Dragon Gate La Légende des sabres volants

Réalisé par Tsui Hark (2013)

Aventure
Dragon Gate La Légende des sabres volants
Durée 122 minutes
Sortie 26/06/2013
Note 5/10

A la fin de la dynastie Ming, les eunuques des bureaux de renseignements de l’Est et de l’Ouest sont opposés dans une guerre d’influence féroce. Tandis que le révolutionnaire Zhao a démasqué et assassiné la plupart des hauts dignitaires de l’Est, Yu, un confident de la concubine principale de l’empereur, cherche à asseoir son règne sur l’Ouest. Pour le faire, il devra éliminer toutes les femmes qui portent un enfant du roi. La dernière rescapée a pu gagner la campagne, où un imposteur, qui se fait passer pour Zhao, lui vole au secours contre les troupes impériales. Ensemble, ils se rendent à l’auberge de la Porte du Dragon, suivis de près par le véritable Zhao, ainsi que par Yu et ses hommes. Alors qu’une gigantesque tempête de sable menace l’escale, un groupe de bandits y trouve également refuge.

La critique

Par Tootpadu 19/11/2012

Aucun genre a perdu davantage son autonomie esthétique sous l’emprise de l’ère numérique que les films de sabre asiatiques.
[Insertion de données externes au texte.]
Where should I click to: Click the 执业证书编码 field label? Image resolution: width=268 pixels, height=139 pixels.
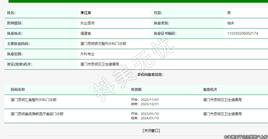click(x=165, y=34)

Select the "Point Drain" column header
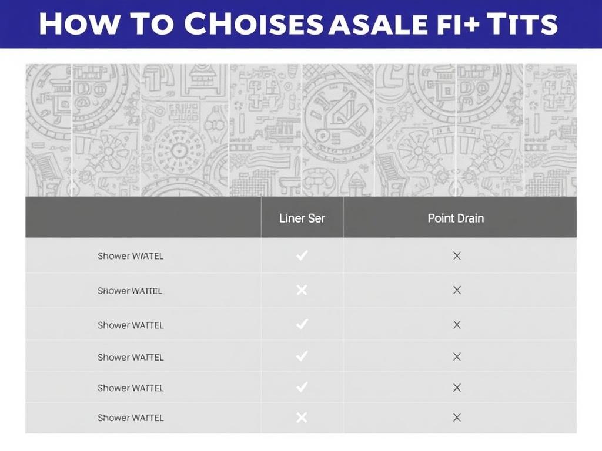pos(456,218)
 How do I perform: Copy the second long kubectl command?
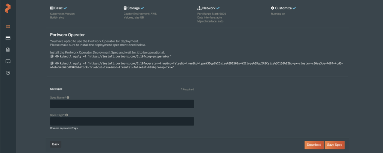pos(52,64)
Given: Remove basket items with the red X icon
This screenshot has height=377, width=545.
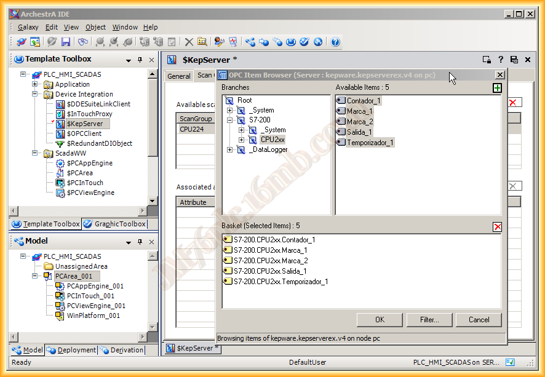Looking at the screenshot, I should click(497, 227).
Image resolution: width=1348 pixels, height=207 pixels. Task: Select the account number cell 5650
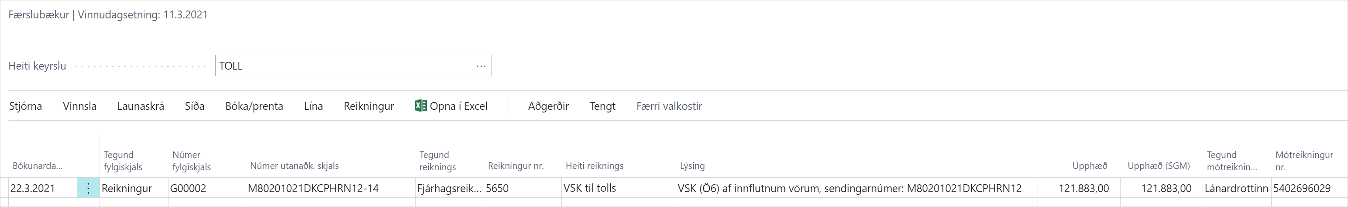pos(521,188)
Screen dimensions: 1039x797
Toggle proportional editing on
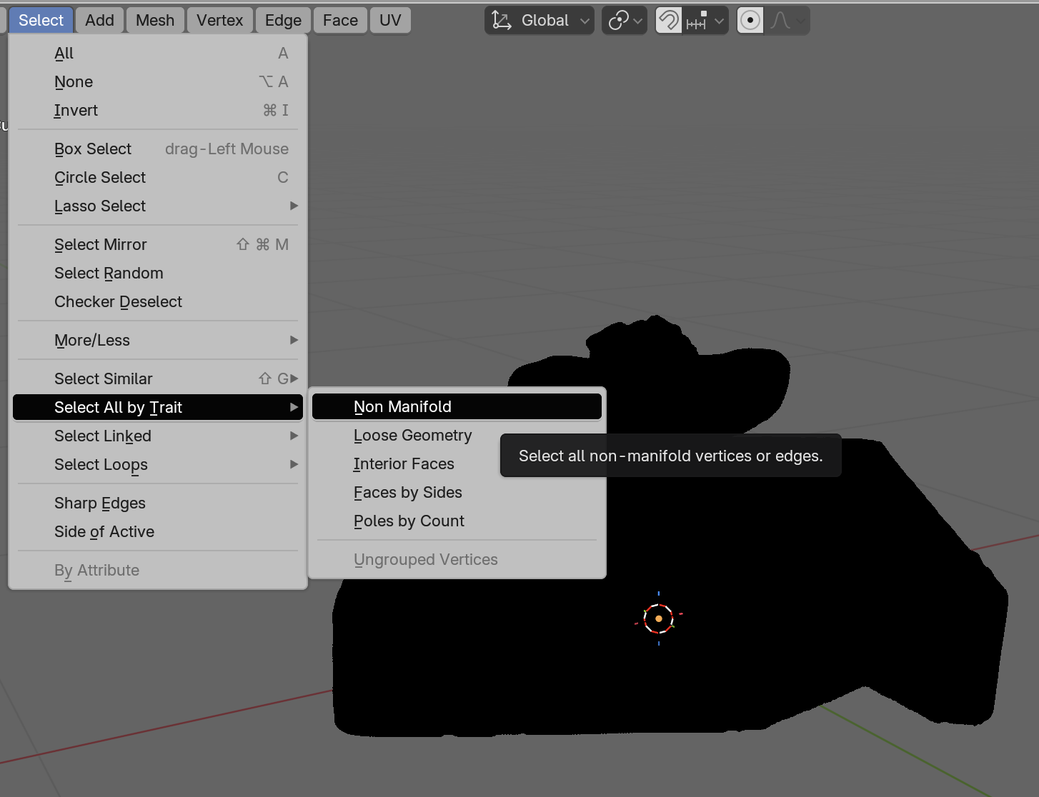coord(750,20)
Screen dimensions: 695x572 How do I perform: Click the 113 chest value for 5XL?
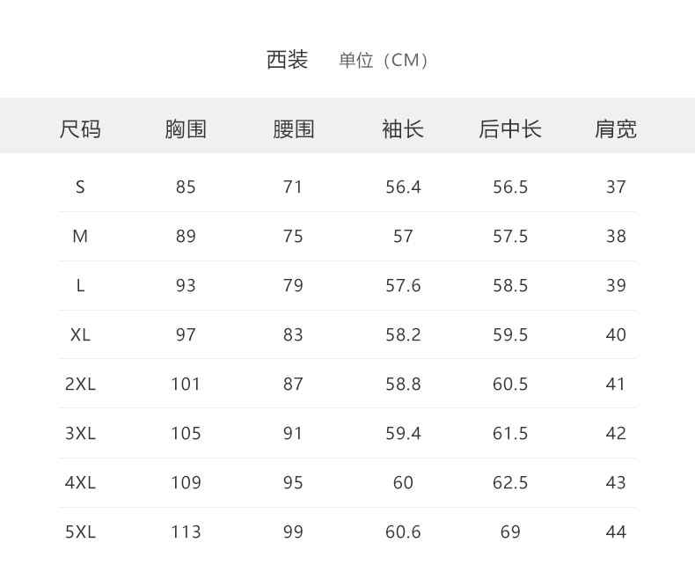point(187,532)
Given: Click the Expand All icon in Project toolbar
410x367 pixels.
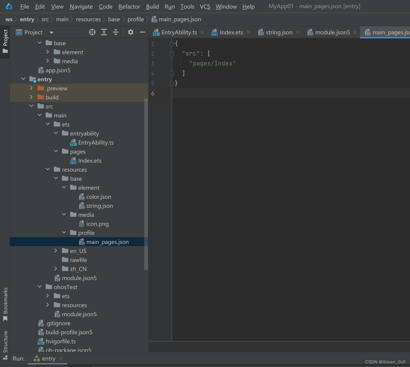Looking at the screenshot, I should (104, 32).
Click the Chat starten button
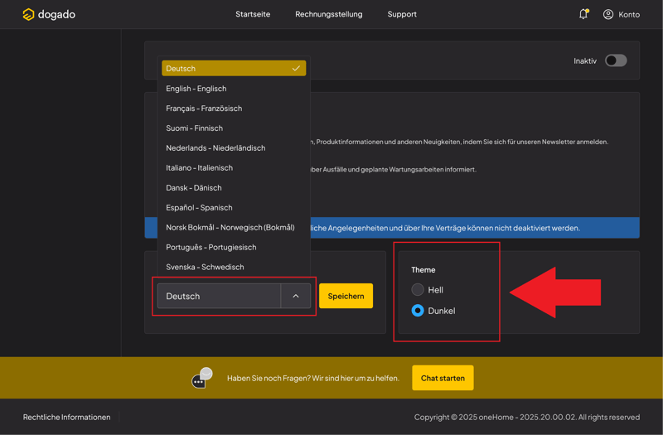The width and height of the screenshot is (663, 435). click(443, 378)
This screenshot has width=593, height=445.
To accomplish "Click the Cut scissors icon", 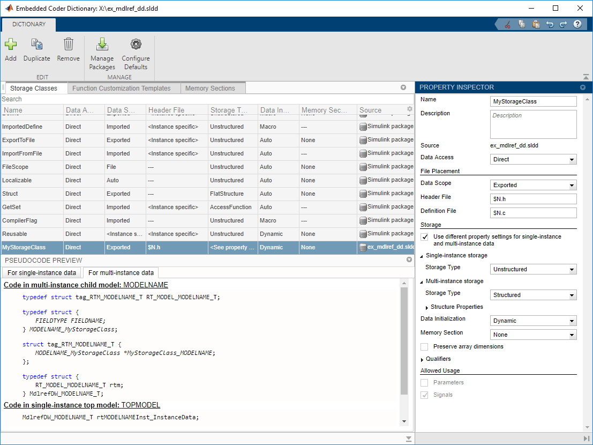I will (x=507, y=24).
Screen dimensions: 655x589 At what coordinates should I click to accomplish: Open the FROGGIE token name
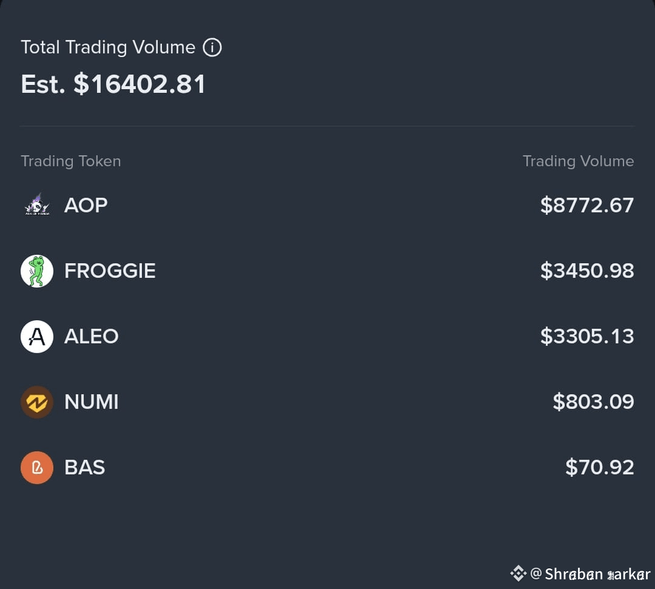(x=110, y=271)
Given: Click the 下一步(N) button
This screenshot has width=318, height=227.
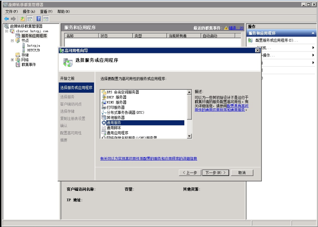Looking at the screenshot, I should click(x=216, y=173).
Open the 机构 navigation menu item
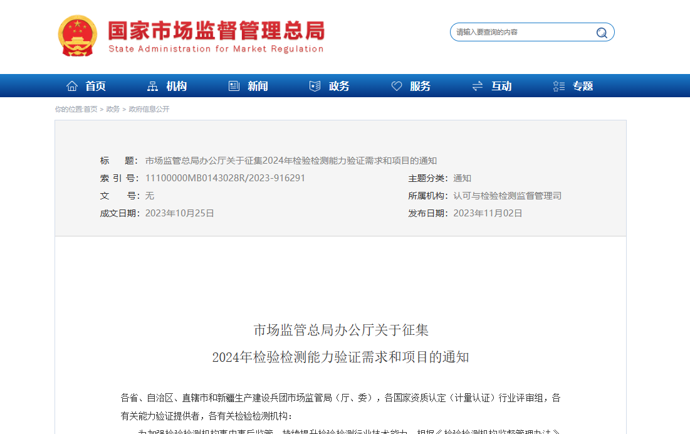 pyautogui.click(x=177, y=86)
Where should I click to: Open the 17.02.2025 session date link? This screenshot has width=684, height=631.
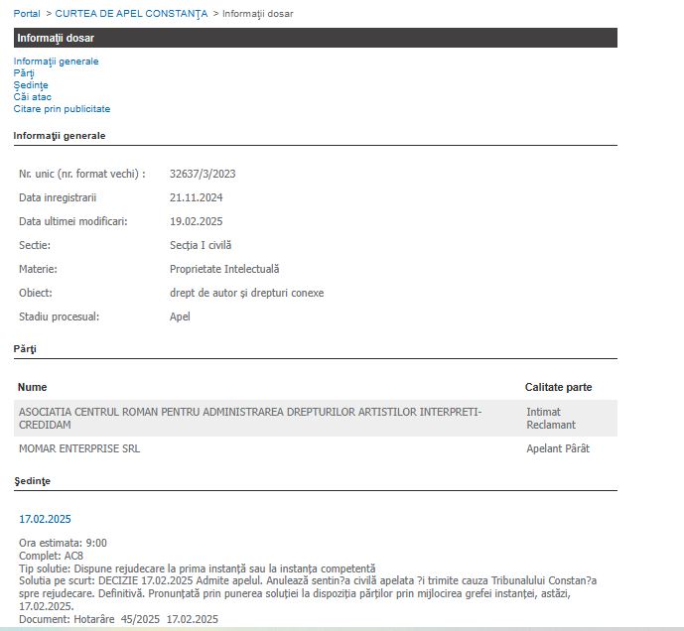click(45, 519)
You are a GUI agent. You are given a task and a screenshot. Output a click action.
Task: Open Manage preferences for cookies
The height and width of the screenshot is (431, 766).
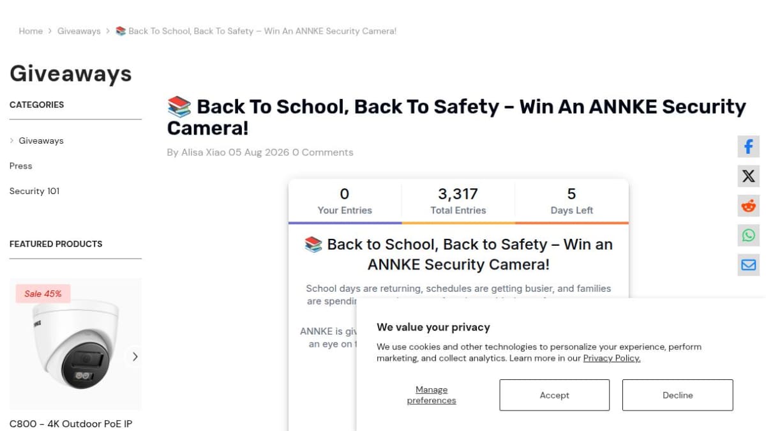432,395
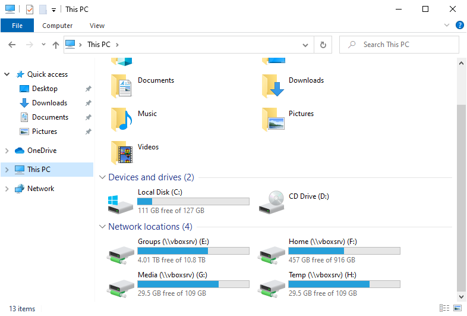Click the Properties icon in quick access toolbar
Image resolution: width=467 pixels, height=316 pixels.
[x=30, y=10]
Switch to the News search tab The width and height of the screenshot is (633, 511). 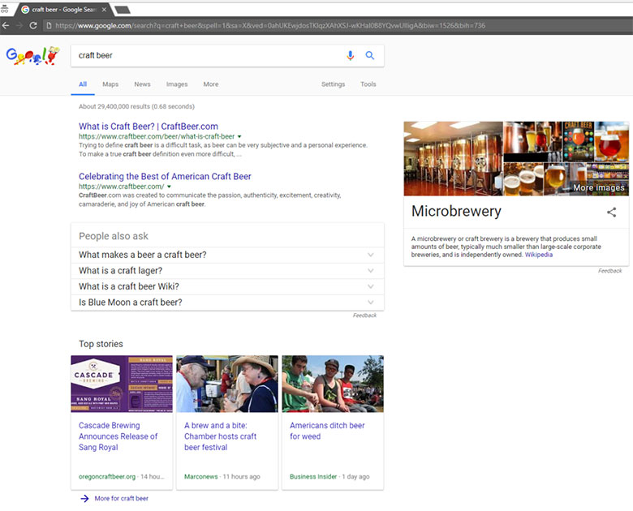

Alors que le cinéma d’action américain a su s’adapter au déluge des effets spéciaux désormais sans limites qui ont révolutionné ses modes de production depuis bientôt une vingtaine d’années, le genre vénérable des Wu xia pian s’y est soumis sans condition pour devenir hélas l’exemple à ne pas suivre. L’avènement du cinéma en relief nouvelle génération ne fait qu’accentuer encore cette perte de toute cohésion formelle, même entre les mains d’un réalisateur aussi chevronné que Tsui Hark. Ainsi ce deuxième remake du classique de King Hu souffre considérablement des excès visuels, qui retiennent encore un certain air majestueux lors du vol à travers le port en guise de générique, mais qui deviennent carrément risibles au moment de l’affrontement final en plein cœur d’une tornade.
Cette dépendance des effets ostentatoires et fantaisistes s’opère surtout au détriment d’une intensité narrative, même pas au rendez-vous quand les différents fils d’une intrigue assez complexe se rejoignent dans l’auberge. La mise en scène nous permet tout juste de suivre les bifurcations de plus en plus aberrantes de l’histoire sans nous y perdre. Quant aux implications politiques, voire historiques de cette épopée qui aurait pu être grandiose, elles passent à la trappe au profit d’un vocabulaire visuel qui recherche l’esbroufe au lieu de l’émerveillement.
Pas grand-chose à retenir donc de ce succès commercial en Chine, qui ne trouvera a priori même pas son chemin jusque sur les écrans français, ce qui n’est pas un crime en soi. La chose beaucoup plus regrettable, c’est qu’un genre qui véhiculait autrefois la vivacité des contes légendaires dans les couleurs les plus riches et les mouvements les plus amples, se trouve désormais réduit à une convulsion de moyens techniques nullement employés à bon escient. Enfin, la présence anecdotique de Jet Li et celle du séduisant Chen Kun ne suffisent pas pour conférer un peu de saveur à ce deuxième ratage de suite pour Tsui Hark, qui nous avait pourtant habitué à un maniement du sabre moins grandiloquent.